* [Your task]: For the listing below, report all lines that hold the word "screenshot".

* [Data]:
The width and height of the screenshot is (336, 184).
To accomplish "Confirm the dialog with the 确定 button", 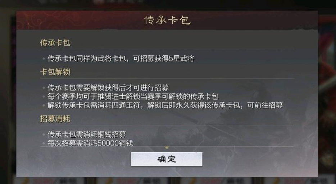I will [167, 159].

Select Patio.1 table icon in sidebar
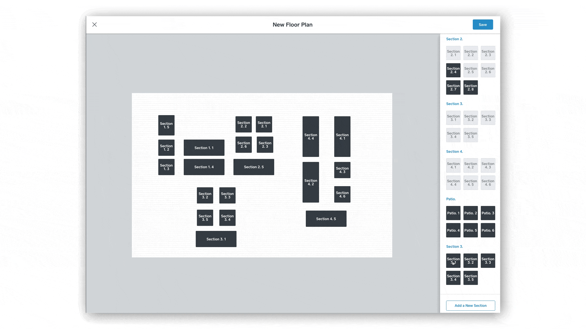[x=453, y=213]

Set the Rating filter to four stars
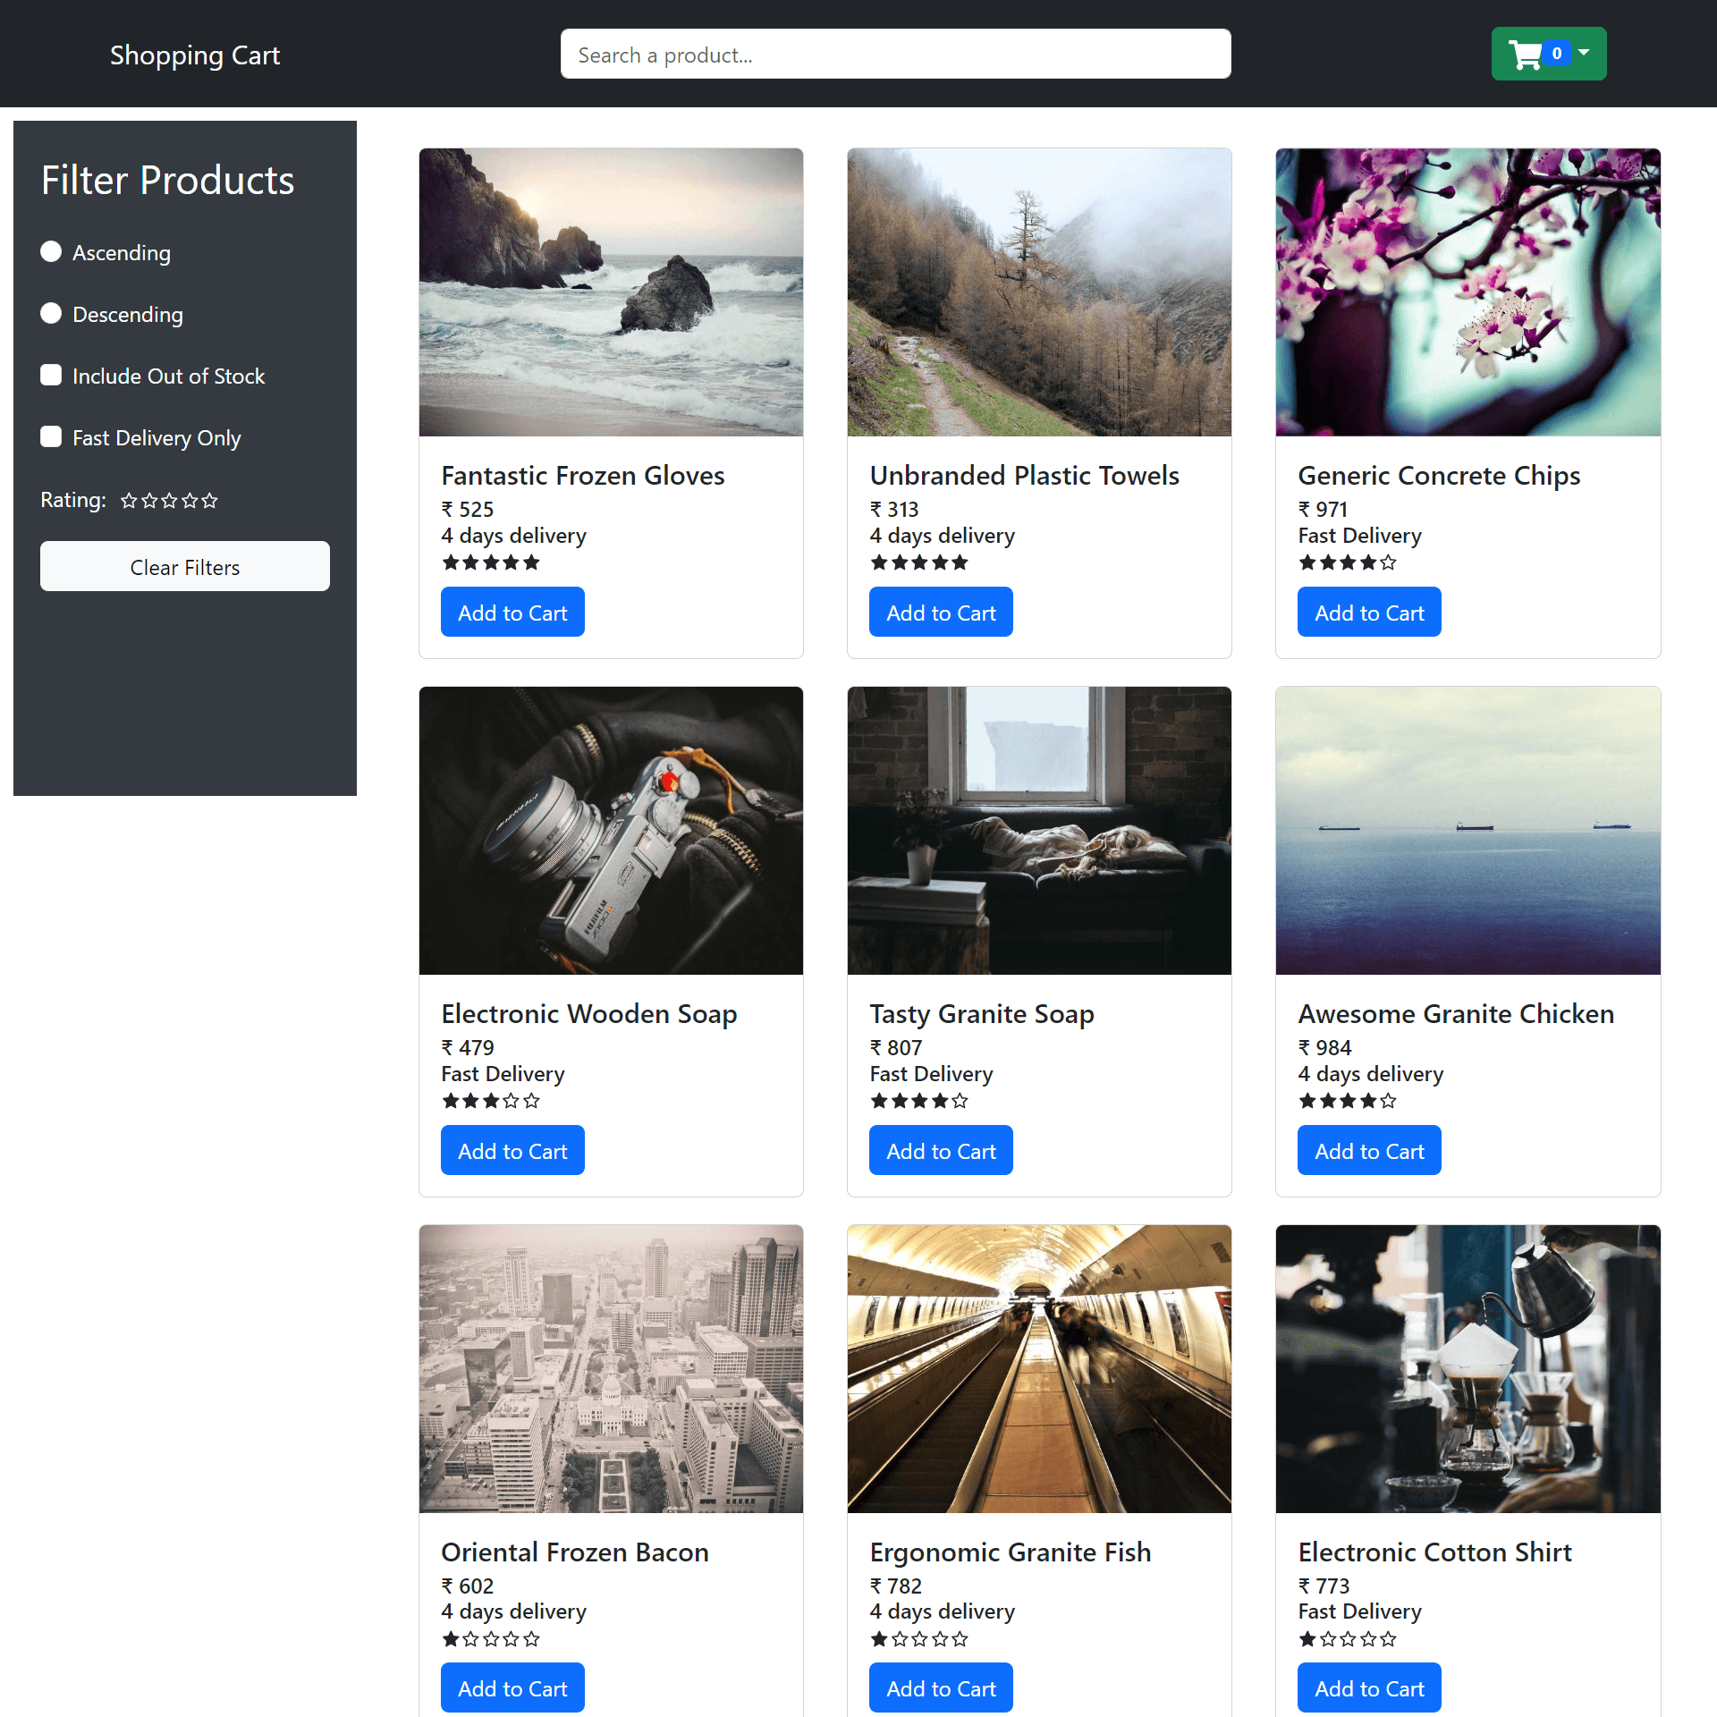pos(190,501)
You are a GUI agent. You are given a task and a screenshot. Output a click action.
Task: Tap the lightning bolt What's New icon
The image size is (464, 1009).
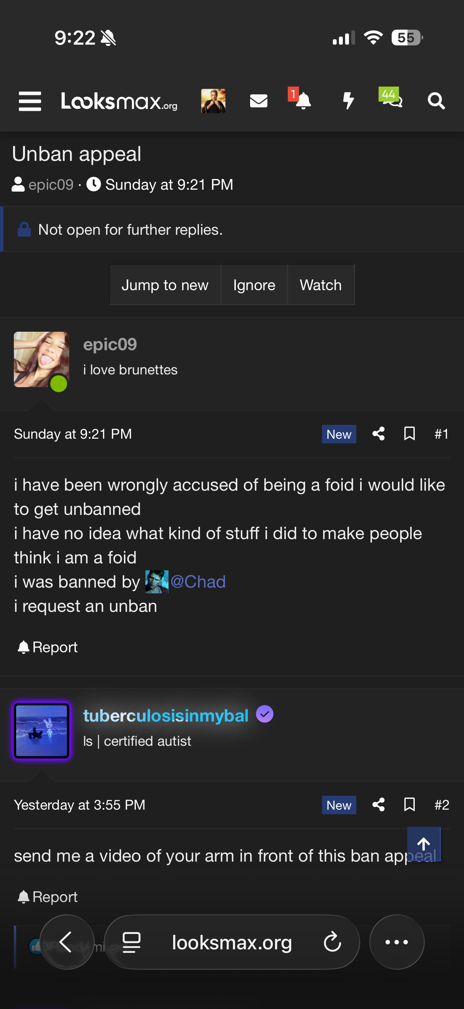click(x=348, y=101)
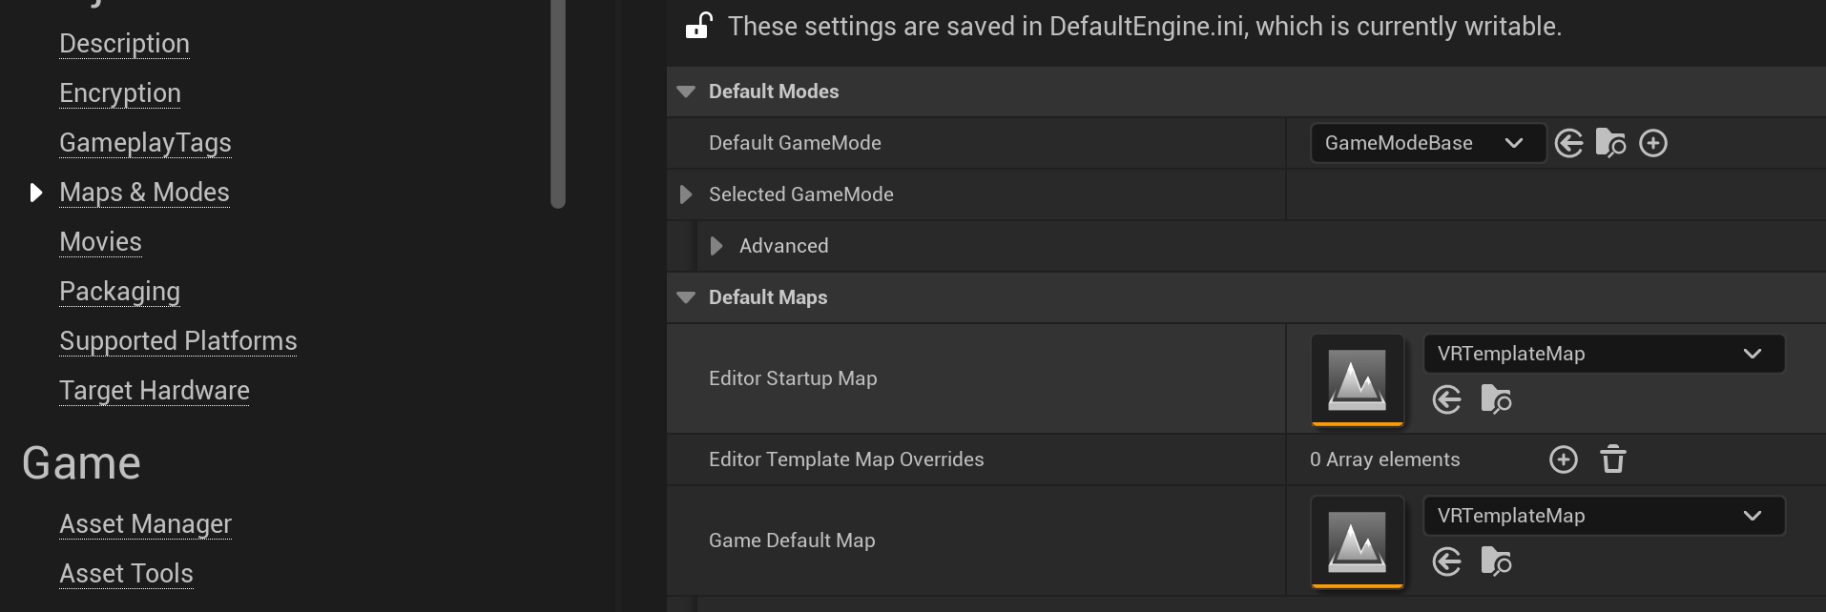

* [Your response]:
The width and height of the screenshot is (336, 184).
You are a GUI agent. You are given a task and a screenshot. Output a click action.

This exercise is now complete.